Both Polyclonal and Monoclonal antibodies have their own advantages which make them useful for different applications.
Large quantities of polyclonal antibody are relatively quick and economic to produce compared to monoclonal antibodies. They are non-specific in that they are capable of recognizing multiple epitopes on any one antigen.
Can help to increase the signal produced by the target protein as the antibody will bind to more than one epitope.
More tolerant of minor changes in the antigen, e.g., polymorphism, heterogeneity of glycosylation, or slight denaturation, than monoclonal (homogenous) antibodies.
Useful when the nature of the antigen is unknown.
More robust detection due to multiple epitopes.
Due to recognition of multiple epitopes, polyclonals can give better results in IP / ChIP.

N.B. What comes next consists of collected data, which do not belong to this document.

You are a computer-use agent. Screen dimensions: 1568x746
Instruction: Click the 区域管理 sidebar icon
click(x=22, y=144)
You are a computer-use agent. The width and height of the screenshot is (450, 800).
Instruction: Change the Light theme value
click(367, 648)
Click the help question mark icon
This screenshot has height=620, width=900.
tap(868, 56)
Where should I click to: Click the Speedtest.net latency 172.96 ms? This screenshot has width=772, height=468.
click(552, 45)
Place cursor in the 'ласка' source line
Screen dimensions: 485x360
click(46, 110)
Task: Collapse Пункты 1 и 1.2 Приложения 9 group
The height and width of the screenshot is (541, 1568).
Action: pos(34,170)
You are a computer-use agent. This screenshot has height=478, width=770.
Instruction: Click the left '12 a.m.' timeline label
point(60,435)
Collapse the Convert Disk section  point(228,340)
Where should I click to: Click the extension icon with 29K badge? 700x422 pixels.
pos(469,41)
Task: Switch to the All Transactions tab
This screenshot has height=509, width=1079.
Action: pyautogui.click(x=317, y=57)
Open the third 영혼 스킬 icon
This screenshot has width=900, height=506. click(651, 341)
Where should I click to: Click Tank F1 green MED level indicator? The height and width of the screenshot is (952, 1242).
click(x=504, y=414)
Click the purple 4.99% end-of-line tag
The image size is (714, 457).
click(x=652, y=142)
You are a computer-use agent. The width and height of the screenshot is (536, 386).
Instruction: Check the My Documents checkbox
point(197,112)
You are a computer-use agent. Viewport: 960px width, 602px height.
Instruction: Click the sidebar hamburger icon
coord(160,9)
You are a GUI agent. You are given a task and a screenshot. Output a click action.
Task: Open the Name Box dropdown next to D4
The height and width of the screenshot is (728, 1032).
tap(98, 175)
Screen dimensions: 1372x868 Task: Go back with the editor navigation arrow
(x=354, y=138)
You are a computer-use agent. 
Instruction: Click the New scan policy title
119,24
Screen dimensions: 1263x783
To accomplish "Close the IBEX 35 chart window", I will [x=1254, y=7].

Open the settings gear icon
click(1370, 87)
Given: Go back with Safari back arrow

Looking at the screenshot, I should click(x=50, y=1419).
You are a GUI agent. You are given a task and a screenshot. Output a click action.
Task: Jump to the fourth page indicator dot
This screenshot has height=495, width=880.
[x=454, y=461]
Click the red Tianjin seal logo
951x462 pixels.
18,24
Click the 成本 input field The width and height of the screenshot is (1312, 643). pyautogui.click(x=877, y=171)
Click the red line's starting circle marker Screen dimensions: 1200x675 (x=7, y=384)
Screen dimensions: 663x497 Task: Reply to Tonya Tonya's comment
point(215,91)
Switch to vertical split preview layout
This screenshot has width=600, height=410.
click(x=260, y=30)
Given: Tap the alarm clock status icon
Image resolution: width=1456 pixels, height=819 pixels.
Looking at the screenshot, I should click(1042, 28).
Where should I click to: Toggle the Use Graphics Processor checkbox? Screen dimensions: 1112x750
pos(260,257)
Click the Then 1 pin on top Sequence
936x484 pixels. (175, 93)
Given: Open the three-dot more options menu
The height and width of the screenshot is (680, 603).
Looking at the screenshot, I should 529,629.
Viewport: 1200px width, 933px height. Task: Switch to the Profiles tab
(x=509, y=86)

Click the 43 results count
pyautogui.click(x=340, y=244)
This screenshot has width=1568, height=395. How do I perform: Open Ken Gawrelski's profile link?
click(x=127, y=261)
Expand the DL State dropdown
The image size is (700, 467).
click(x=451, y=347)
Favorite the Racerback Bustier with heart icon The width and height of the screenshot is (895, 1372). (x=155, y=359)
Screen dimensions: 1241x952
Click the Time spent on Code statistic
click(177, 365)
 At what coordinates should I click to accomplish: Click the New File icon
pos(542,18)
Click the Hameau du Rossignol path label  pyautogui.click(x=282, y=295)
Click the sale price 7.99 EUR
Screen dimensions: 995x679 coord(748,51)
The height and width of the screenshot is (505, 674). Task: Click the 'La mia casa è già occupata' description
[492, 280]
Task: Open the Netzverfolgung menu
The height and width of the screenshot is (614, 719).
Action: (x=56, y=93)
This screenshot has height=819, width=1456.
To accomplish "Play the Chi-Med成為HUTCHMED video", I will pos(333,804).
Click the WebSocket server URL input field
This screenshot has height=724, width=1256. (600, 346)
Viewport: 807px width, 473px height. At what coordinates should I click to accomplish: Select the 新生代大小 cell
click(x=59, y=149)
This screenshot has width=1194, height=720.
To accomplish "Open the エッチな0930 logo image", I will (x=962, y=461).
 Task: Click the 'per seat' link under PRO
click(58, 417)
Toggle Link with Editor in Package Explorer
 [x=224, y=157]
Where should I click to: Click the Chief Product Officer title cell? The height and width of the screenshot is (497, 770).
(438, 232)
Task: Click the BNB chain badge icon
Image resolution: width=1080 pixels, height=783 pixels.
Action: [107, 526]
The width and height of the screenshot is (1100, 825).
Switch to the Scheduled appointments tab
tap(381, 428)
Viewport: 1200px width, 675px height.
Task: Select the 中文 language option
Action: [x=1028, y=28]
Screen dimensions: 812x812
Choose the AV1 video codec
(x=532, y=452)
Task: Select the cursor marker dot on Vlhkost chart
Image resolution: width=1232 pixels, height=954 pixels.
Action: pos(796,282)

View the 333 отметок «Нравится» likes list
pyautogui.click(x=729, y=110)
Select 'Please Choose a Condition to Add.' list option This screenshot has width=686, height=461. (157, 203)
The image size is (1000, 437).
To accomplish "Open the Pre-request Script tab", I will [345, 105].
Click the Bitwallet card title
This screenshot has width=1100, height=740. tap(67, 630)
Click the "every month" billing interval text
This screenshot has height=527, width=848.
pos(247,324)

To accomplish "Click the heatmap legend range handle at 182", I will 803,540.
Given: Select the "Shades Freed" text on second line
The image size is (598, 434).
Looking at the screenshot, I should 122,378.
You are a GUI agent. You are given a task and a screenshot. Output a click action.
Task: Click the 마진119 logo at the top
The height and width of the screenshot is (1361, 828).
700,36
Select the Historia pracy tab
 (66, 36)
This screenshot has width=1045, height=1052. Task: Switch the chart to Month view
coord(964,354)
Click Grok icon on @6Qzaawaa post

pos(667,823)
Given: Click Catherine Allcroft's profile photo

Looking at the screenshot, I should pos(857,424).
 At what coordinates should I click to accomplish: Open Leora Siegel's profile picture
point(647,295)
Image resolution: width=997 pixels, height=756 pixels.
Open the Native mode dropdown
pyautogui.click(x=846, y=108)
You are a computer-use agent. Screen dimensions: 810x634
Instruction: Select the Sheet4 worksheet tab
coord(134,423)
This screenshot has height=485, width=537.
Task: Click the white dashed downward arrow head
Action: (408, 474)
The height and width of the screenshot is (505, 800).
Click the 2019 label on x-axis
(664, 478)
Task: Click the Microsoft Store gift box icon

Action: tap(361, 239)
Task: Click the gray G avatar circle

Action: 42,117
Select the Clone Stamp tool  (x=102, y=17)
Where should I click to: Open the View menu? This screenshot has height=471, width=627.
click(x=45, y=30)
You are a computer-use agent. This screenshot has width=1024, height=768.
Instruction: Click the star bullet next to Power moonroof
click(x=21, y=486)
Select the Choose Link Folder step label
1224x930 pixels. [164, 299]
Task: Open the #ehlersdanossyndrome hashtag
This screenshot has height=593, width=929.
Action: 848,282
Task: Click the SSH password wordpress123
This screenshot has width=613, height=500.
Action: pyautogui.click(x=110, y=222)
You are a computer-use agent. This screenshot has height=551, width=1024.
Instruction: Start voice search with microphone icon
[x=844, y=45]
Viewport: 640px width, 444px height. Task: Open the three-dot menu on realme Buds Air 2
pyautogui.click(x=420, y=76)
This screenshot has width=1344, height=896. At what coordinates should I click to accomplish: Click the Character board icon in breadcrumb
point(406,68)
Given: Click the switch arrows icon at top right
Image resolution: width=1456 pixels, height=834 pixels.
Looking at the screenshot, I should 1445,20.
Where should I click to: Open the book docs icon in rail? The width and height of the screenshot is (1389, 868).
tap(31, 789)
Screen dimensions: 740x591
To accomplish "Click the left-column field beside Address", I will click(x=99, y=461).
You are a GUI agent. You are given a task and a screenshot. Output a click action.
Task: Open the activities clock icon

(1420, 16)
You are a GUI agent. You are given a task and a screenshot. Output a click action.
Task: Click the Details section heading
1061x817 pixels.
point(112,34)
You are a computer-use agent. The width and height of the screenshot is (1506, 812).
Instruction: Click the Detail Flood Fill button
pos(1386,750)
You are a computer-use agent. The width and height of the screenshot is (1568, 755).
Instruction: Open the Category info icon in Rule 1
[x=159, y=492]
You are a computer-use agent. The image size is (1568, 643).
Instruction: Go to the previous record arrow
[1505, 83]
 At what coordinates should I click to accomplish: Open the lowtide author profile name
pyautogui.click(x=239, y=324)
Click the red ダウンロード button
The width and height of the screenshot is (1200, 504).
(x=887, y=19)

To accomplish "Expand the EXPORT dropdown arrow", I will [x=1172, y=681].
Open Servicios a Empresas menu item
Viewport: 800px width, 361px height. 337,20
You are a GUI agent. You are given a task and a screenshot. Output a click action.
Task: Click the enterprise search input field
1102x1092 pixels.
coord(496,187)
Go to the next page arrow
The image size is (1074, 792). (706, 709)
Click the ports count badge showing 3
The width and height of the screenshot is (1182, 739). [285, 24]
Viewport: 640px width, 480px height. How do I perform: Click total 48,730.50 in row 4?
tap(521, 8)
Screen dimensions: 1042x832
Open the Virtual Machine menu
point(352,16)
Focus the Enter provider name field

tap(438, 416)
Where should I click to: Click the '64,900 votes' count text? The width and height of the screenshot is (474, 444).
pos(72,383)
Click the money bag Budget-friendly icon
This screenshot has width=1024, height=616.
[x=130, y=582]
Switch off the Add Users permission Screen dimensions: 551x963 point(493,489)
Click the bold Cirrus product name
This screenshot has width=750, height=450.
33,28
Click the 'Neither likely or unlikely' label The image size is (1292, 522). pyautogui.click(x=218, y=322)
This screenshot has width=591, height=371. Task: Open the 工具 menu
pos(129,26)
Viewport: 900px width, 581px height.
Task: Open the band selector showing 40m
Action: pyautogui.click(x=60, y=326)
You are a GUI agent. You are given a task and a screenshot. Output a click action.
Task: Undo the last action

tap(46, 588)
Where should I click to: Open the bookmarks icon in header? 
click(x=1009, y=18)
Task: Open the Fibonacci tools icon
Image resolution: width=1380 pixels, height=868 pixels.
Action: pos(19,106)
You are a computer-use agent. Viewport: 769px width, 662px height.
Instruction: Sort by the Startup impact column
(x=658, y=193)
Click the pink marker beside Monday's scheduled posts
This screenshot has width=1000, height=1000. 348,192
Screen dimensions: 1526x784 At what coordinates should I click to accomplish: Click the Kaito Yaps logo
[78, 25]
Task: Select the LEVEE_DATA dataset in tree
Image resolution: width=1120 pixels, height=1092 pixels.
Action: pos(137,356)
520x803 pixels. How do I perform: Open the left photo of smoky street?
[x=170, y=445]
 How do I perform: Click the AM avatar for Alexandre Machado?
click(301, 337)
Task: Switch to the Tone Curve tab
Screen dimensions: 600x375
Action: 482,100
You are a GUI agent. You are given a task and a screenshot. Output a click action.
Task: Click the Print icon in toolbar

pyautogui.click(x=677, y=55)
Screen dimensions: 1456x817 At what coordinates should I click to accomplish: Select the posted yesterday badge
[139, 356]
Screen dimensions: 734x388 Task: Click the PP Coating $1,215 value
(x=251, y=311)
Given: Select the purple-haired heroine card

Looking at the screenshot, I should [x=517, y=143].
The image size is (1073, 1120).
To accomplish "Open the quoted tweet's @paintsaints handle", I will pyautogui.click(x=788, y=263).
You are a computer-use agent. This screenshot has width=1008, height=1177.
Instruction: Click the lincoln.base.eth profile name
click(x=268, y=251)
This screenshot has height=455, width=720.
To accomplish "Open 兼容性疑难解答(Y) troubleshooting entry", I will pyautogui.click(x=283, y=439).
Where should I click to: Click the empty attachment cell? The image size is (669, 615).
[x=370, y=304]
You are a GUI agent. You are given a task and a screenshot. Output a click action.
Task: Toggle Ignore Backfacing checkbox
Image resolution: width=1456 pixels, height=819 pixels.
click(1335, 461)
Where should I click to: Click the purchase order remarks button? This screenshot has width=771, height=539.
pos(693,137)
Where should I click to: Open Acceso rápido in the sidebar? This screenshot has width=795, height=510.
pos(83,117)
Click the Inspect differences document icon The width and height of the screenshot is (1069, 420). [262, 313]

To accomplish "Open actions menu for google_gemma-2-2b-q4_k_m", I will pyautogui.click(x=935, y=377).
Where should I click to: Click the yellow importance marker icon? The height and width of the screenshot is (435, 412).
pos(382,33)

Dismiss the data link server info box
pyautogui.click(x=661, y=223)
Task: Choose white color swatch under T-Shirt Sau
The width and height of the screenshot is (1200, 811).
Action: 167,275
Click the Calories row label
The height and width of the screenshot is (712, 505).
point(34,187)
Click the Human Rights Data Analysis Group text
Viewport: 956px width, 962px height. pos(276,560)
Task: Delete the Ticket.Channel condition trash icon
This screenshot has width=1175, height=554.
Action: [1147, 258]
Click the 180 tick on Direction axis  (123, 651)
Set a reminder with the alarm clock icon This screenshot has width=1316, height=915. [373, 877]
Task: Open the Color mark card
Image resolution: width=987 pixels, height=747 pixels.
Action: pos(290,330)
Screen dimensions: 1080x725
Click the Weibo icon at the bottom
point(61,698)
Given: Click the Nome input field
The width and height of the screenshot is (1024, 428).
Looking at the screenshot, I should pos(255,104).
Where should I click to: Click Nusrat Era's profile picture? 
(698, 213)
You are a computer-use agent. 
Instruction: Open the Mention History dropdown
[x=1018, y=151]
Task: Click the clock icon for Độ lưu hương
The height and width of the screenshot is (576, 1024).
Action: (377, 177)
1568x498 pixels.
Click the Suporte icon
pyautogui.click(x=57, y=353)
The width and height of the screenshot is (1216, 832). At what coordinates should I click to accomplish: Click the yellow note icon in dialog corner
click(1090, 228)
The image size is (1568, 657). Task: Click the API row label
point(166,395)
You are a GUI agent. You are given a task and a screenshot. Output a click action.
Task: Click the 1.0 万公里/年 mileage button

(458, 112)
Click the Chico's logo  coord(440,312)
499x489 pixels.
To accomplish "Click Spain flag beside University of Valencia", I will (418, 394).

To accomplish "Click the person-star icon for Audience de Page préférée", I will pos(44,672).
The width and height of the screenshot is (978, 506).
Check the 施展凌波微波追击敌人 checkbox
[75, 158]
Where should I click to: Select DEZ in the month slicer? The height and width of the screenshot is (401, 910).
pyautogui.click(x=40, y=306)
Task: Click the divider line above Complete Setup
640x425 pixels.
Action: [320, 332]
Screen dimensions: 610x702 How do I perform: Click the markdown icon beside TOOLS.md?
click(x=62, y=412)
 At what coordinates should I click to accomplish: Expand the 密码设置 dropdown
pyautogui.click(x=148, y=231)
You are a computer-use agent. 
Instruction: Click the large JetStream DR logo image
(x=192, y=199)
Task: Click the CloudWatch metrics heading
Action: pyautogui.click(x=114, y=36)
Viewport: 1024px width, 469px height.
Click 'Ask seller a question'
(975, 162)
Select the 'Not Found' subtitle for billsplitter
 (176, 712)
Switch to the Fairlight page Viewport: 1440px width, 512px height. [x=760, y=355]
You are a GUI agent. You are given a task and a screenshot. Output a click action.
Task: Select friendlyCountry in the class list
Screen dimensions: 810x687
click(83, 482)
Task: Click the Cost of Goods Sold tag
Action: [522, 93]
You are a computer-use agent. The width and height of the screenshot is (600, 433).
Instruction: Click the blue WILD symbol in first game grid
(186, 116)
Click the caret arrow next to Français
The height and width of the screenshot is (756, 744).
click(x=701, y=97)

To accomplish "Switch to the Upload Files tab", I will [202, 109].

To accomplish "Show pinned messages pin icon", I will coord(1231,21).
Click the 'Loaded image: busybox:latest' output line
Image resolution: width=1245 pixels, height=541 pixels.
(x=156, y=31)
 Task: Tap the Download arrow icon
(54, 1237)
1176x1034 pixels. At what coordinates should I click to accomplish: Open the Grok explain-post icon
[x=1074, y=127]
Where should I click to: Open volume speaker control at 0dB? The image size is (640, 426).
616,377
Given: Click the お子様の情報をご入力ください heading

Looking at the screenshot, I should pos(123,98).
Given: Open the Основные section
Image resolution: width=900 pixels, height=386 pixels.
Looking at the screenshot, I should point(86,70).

Inexpensive to produce and timeline is short.
Prone to batch-to-batch variability.
Multiple epitopes make it important to check immunogen sequence for any cross-reactivity.
Hybridomas provide an immortal cell line with the ability to produce unlimited quantities of highly specific antibodies. Compared to polyclonal antibodies, homogeneity of monoclonal antibodies is very high. If experimental conditions are kept constant, results from monoclonal antibodies will be highly reproducible between experiments.
All batches will be identical and specific to just one epitope, which is a particular advantage when manufacturing procedures must be standardized e.g. clinical tests and therapeutic treatments.
The high specificity of monoclonal antibodies decreases background noise and cross-reactivity, which helps provide reproducible results, and ensures efficiency in affinity purification.
Specific antibody characteristics can be identified and selected. For example, sensitivity requirements and cross-reactivity levels can be specified and monoclonal antibodies screened to identify any cell lines exhibiting the required characteristics.
Antibodies may be too specific (e.g. less likely to detect across a range of species)
More vulnerable to the loss of epitope through chemical treatment of the antigen than polyclonal antibodies. This can be offset by pooling two or more monoclonal antibodies to the same antigen.
Expensive to produce and timeline is long for hybridomas.